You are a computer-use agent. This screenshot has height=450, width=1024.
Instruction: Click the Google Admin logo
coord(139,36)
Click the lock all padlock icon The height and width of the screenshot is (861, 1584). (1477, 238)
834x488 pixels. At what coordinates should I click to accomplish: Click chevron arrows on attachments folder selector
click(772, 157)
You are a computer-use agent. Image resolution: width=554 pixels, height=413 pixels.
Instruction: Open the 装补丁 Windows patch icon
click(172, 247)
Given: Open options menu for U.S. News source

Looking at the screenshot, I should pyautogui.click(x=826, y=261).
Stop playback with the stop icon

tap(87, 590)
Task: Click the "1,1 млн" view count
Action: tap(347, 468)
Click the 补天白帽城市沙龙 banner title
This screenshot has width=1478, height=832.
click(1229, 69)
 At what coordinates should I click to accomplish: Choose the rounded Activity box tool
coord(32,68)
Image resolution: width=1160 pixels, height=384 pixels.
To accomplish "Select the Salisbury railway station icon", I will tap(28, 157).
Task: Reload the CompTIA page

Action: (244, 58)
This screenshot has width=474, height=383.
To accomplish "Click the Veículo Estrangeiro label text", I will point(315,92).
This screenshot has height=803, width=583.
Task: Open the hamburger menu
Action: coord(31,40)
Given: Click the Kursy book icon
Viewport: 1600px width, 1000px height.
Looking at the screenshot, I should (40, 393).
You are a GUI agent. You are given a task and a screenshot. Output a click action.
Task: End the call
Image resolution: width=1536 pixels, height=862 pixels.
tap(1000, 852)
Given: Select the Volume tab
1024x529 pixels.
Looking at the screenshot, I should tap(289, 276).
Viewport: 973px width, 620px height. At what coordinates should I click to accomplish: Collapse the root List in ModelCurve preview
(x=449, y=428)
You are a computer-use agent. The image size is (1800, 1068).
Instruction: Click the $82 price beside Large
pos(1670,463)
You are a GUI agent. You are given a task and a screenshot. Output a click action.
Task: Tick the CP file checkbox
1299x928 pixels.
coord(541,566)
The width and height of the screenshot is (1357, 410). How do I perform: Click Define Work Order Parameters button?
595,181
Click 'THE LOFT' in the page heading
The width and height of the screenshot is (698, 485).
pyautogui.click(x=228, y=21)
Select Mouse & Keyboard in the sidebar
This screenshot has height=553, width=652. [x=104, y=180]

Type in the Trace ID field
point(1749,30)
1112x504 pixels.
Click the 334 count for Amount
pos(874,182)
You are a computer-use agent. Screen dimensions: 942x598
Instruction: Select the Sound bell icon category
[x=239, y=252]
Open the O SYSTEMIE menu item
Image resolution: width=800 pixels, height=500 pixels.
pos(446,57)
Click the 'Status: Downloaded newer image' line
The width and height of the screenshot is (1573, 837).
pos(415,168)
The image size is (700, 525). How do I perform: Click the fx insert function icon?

▸ **WORK ORDER**:
For the lines from the one containing "The width and height of the screenshot is (698, 485)." through the end of the listing above, output each exactly and leave out the rest.

▸ **EXERCISE RESULT**:
The width and height of the screenshot is (698, 485).
pyautogui.click(x=228, y=21)
Select Mouse & Keyboard in the sidebar
This screenshot has height=553, width=652. [x=104, y=180]

Type in the Trace ID field
point(1749,30)
1112x504 pixels.
Click the 334 count for Amount
pos(874,182)
You are a computer-use agent. Screen dimensions: 942x598
Instruction: Select the Sound bell icon category
[x=239, y=252]
Open the O SYSTEMIE menu item
Image resolution: width=800 pixels, height=500 pixels.
pos(446,57)
Click the 'Status: Downloaded newer image' line
The width and height of the screenshot is (1573, 837).
pos(415,168)
The image size is (700, 525). How do I perform: Click the fx insert function icon?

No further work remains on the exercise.